As Don has said, it only works as a power supply problem, if the preamps have their own supply rails, derived from their own transformer winding, rectifier, and filter cap(s), in which case, a failed cap, or a leaky diode, will place ripple on the preamp supplies, giving an audible hum which will completely disappear, when the volume is turned to minimum. If the preamp rails are derived from the main power amp rails, as is quite often the case, then any cap or diode failure that produced ripple on the main rails, would cause the audible hum to be present even with the volume at minimum. Downstream decoupling on the preamp rails, would likely remove most, if not all of the ripple from those rails, so when the volume was turned up, there would be no additional amplified hum contribution from the preamps.

Arfa

Reply to
Arfa Daily

Ah ! Quite right, he did. Very likely the hum does go away completely with the vol turned right down, but having read it again with the possibility that it doesn't in mind, that makes a difference to my thinking, and makes what William said more of a possibility. Regardless, either way, this should not be a difficult problem to locate, but might be a shade too 'electronic' for the OP to diagnose on his own, with the limited skills that he tells us that he has in the field.

Arfa

Reply to
Arfa Daily

Well, you could have a ground loop problem with the cable TV system, but that's not the sort of thing that would _suddenly_ show up.

By the way, if you have such a problem, you can get rid of it by connecting two true baluns back-to-back and inserting them in the cable line. There are speciality isolation transformers for this problem, but they're pricey, and all you gain is a bit less insertion loss.

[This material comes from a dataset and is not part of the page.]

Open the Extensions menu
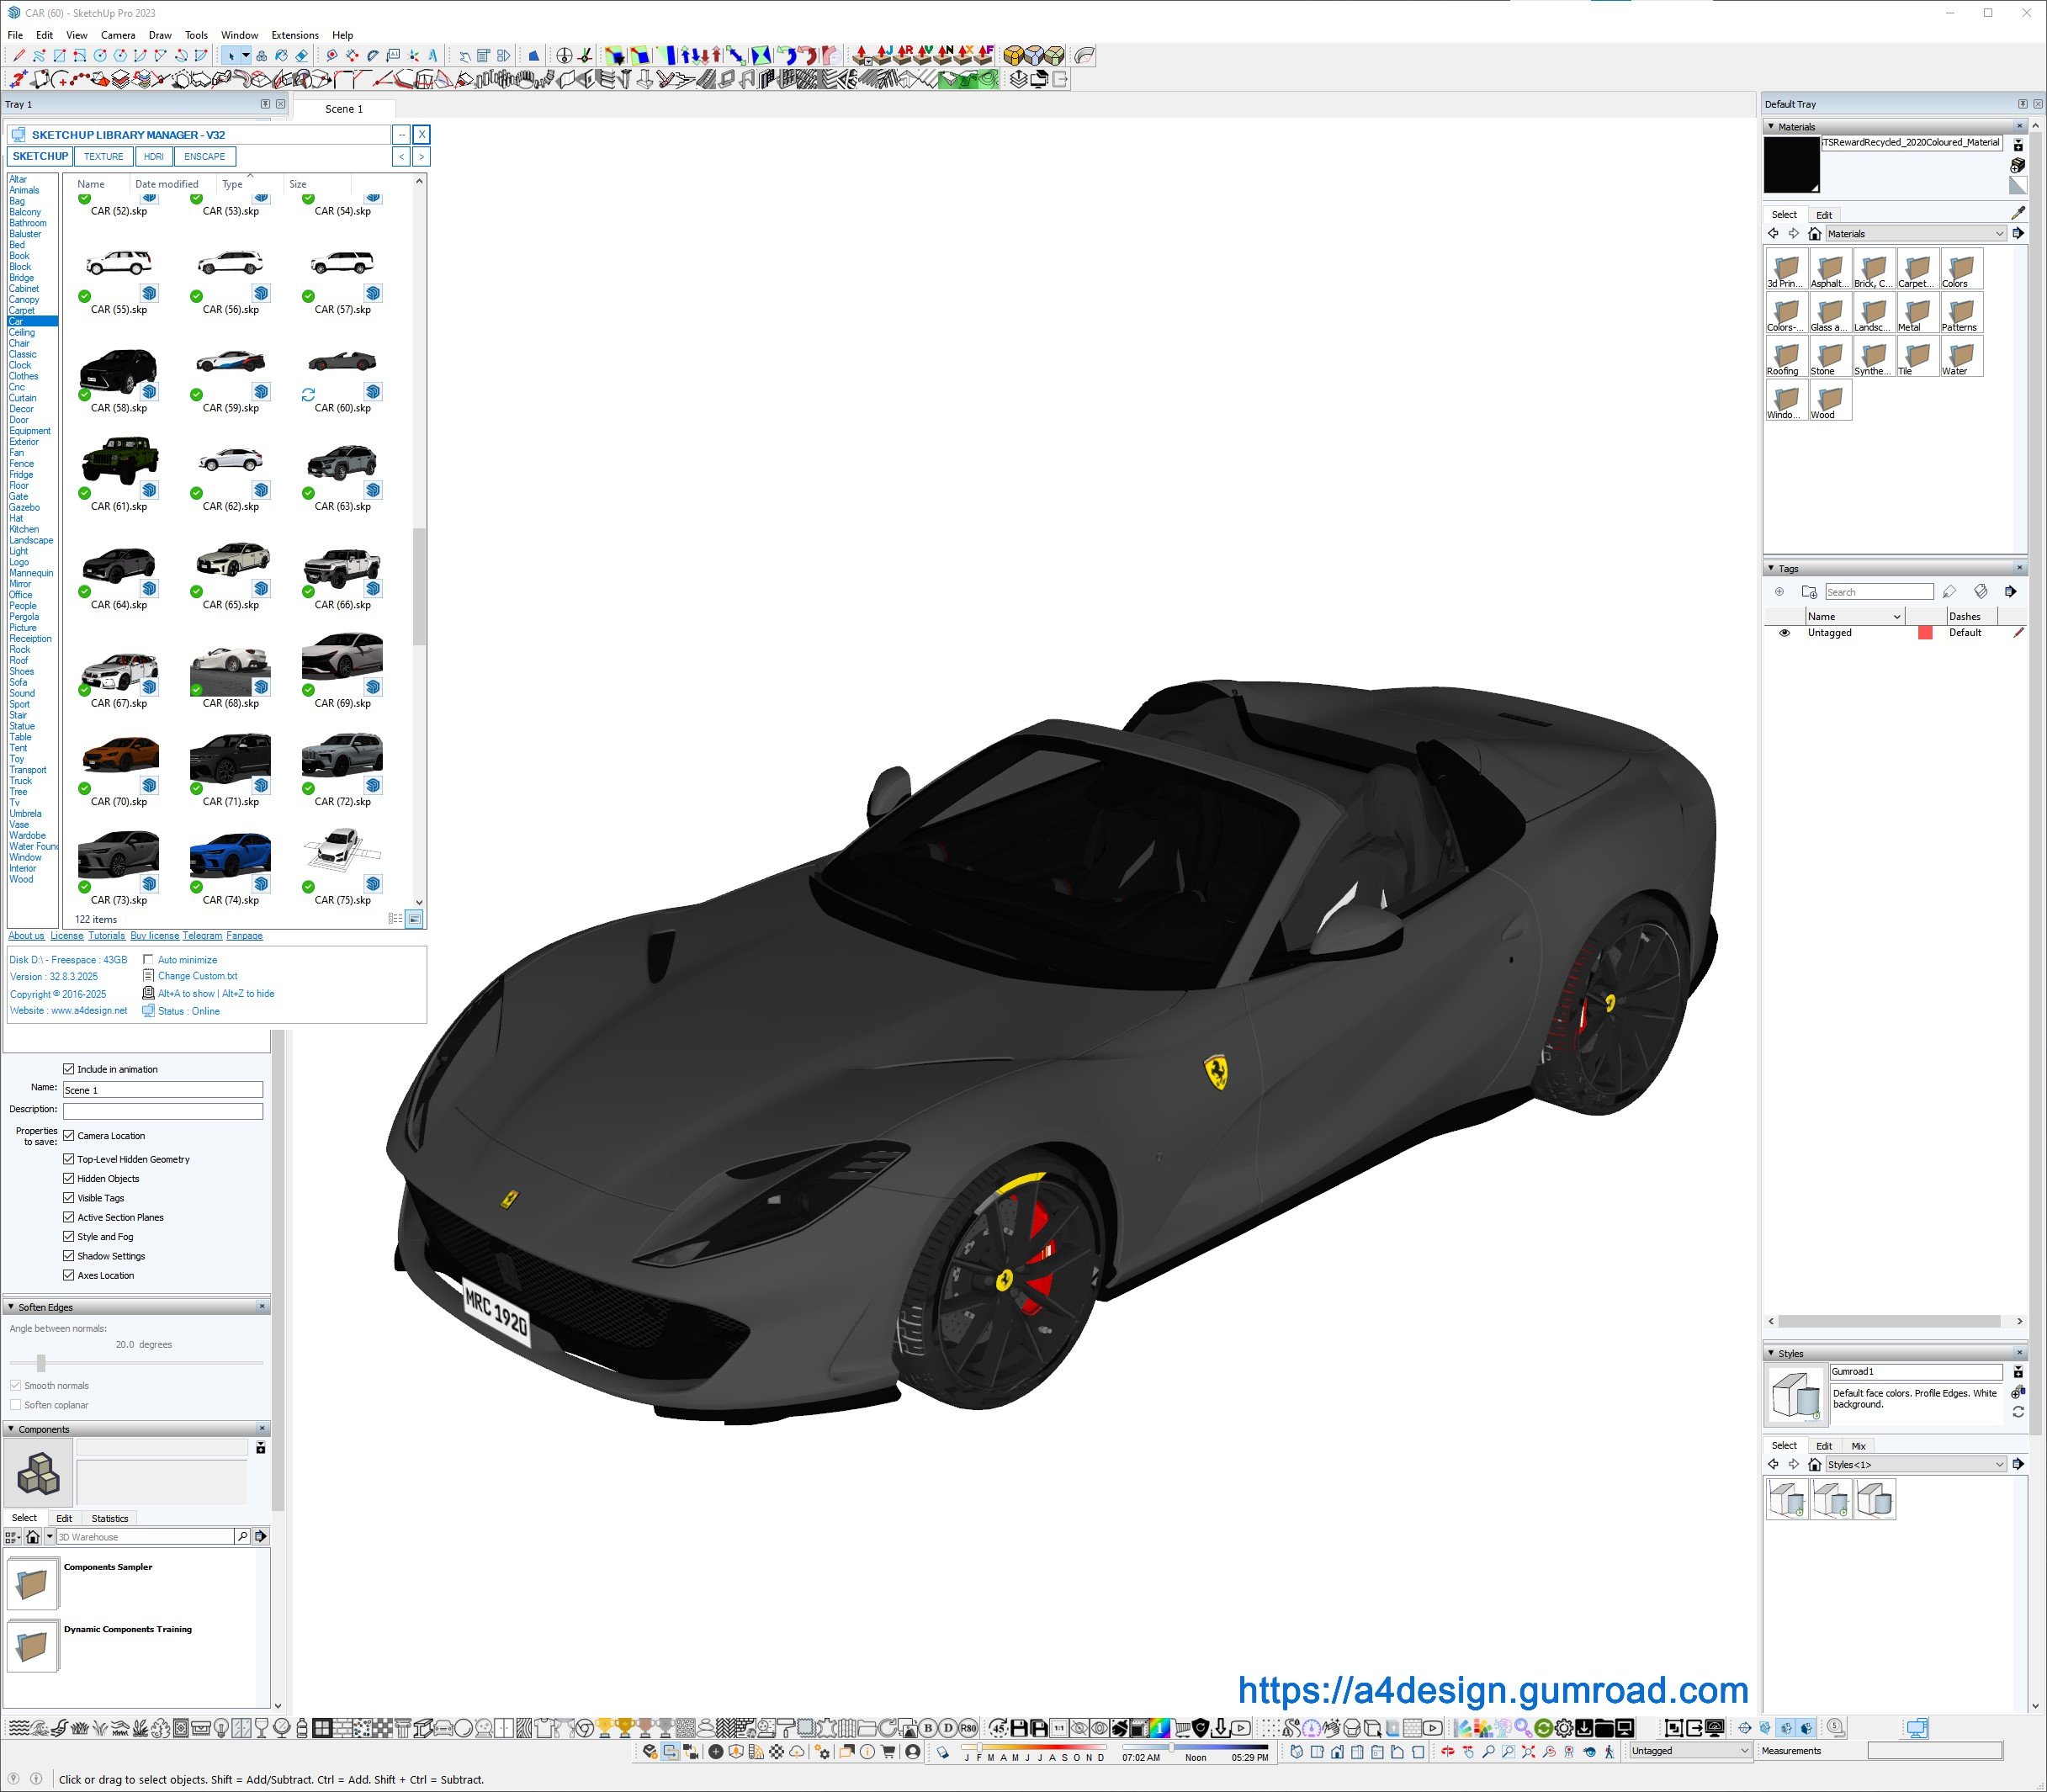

Is that true? I haven't looked at any schematics recently, but my memory is that volume controls are not always at the "end" of the input chain.

Reply to
William Sommerwerck

(snip)

That wasn't my point.

My point was that even if there is a faulty DC supply common to both the amplifier and the preamp (typical low-end), changes in the volume control setting will still be heard as an amplitude or character sound change in the hum from the speaker.

Reply to
Don Bowey

My issue is that--all too often--someone drops a problem in here, for which there is a pretty standard, simple decision-tree diagnosis process. Then we're left to dangle for days, speculating on possible solutions, while the OP is totally silent.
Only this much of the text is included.